> YOUR TASK:
Reproduce exactly the lines of the material beneath, from the line that contains "Kommentar (15, 2299)" to the line that contains "もっと見る (20, 2091)", both included, and no other lines.
*-*-*
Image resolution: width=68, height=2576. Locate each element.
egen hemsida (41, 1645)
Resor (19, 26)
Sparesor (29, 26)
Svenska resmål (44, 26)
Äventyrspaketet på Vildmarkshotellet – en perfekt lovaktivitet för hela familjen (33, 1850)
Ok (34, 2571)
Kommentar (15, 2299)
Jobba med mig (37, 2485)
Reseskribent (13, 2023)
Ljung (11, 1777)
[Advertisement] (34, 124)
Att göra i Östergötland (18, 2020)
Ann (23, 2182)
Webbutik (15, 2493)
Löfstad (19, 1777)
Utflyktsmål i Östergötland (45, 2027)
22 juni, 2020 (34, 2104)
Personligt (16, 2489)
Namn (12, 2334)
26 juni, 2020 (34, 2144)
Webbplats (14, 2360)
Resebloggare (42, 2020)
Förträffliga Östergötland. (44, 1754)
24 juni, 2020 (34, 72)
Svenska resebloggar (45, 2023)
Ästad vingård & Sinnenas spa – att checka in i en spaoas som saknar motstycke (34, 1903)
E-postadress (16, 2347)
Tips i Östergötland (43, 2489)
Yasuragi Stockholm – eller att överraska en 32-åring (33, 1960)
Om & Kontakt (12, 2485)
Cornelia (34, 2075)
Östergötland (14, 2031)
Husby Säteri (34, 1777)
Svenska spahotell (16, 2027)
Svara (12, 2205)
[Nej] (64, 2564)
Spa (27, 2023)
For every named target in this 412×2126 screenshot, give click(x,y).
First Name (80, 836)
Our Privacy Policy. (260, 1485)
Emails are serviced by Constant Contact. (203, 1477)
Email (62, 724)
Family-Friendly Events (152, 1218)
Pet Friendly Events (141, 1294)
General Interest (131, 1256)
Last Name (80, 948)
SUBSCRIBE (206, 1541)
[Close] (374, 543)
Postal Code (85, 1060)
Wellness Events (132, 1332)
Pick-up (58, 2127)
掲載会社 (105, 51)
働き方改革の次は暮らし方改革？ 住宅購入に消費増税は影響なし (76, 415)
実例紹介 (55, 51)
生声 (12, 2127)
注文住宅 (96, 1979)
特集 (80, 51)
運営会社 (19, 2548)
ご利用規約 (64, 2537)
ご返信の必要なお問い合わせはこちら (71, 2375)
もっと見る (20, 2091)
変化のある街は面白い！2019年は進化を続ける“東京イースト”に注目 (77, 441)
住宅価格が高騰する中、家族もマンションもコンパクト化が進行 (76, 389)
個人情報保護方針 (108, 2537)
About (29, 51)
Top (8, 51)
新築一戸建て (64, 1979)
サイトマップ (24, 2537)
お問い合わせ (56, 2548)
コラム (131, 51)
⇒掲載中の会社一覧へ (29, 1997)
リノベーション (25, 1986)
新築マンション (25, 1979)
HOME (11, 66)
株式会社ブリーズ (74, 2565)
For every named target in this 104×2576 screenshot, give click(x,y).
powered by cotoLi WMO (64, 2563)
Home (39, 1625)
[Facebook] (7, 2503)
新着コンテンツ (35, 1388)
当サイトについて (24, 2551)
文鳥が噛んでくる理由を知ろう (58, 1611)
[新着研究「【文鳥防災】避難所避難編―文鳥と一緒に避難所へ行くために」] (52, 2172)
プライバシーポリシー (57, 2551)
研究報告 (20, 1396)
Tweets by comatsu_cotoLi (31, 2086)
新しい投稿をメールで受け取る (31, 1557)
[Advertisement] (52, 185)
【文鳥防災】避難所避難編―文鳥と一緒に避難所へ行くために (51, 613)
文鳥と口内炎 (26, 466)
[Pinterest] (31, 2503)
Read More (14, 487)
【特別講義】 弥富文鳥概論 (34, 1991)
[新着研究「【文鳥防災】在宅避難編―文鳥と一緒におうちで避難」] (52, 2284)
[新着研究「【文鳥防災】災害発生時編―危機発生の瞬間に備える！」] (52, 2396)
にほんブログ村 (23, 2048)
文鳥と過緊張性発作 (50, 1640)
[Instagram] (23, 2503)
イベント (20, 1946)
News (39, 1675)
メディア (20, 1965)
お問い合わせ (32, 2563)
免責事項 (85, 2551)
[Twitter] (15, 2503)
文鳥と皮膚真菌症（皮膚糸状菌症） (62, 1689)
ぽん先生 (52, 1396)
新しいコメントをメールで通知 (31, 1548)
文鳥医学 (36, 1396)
*-*-*
> ANSWER SECTION:
Kommentar (15, 2299)
Jobba med mig (37, 2485)
Reseskribent (13, 2023)
Ljung (11, 1777)
[Advertisement] (34, 124)
Att göra i Östergötland (18, 2020)
Ann (23, 2182)
Webbutik (15, 2493)
Löfstad (19, 1777)
Utflyktsmål i Östergötland (45, 2027)
22 juni, 2020 (34, 2104)
Personligt (16, 2489)
Namn (12, 2334)
26 juni, 2020 (34, 2144)
Webbplats (14, 2360)
Resebloggare (42, 2020)
Förträffliga Östergötland. (44, 1754)
24 juni, 2020 (34, 72)
Svenska resebloggar (45, 2023)
Ästad vingård & Sinnenas spa – att checka in i en spaoas som saknar motstycke (34, 1903)
E-postadress (16, 2347)
Tips i Östergötland (43, 2489)
Yasuragi Stockholm – eller att överraska en 32-åring (33, 1960)
Om & Kontakt (12, 2485)
Cornelia (34, 2075)
Östergötland (14, 2031)
Husby Säteri (34, 1777)
Svenska spahotell (16, 2027)
Svara (12, 2205)
[Nej] (64, 2564)
Spa (27, 2023)
For every named target in this 412×2126 screenshot, give click(x,y).
First Name (80, 836)
Our Privacy Policy. (260, 1485)
Emails are serviced by Constant Contact. (203, 1477)
Email (62, 724)
Family-Friendly Events (152, 1218)
Pet Friendly Events (141, 1294)
General Interest (131, 1256)
Last Name (80, 948)
SUBSCRIBE (206, 1541)
[Close] (374, 543)
Postal Code (85, 1060)
Wellness Events (132, 1332)
Pick-up (58, 2127)
掲載会社 (105, 51)
働き方改革の次は暮らし方改革？ 住宅購入に消費増税は影響なし (76, 415)
実例紹介 (55, 51)
生声 (12, 2127)
注文住宅 (96, 1979)
特集 (80, 51)
運営会社 (19, 2548)
ご利用規約 (64, 2537)
ご返信の必要なお問い合わせはこちら (71, 2375)
もっと見る (20, 2091)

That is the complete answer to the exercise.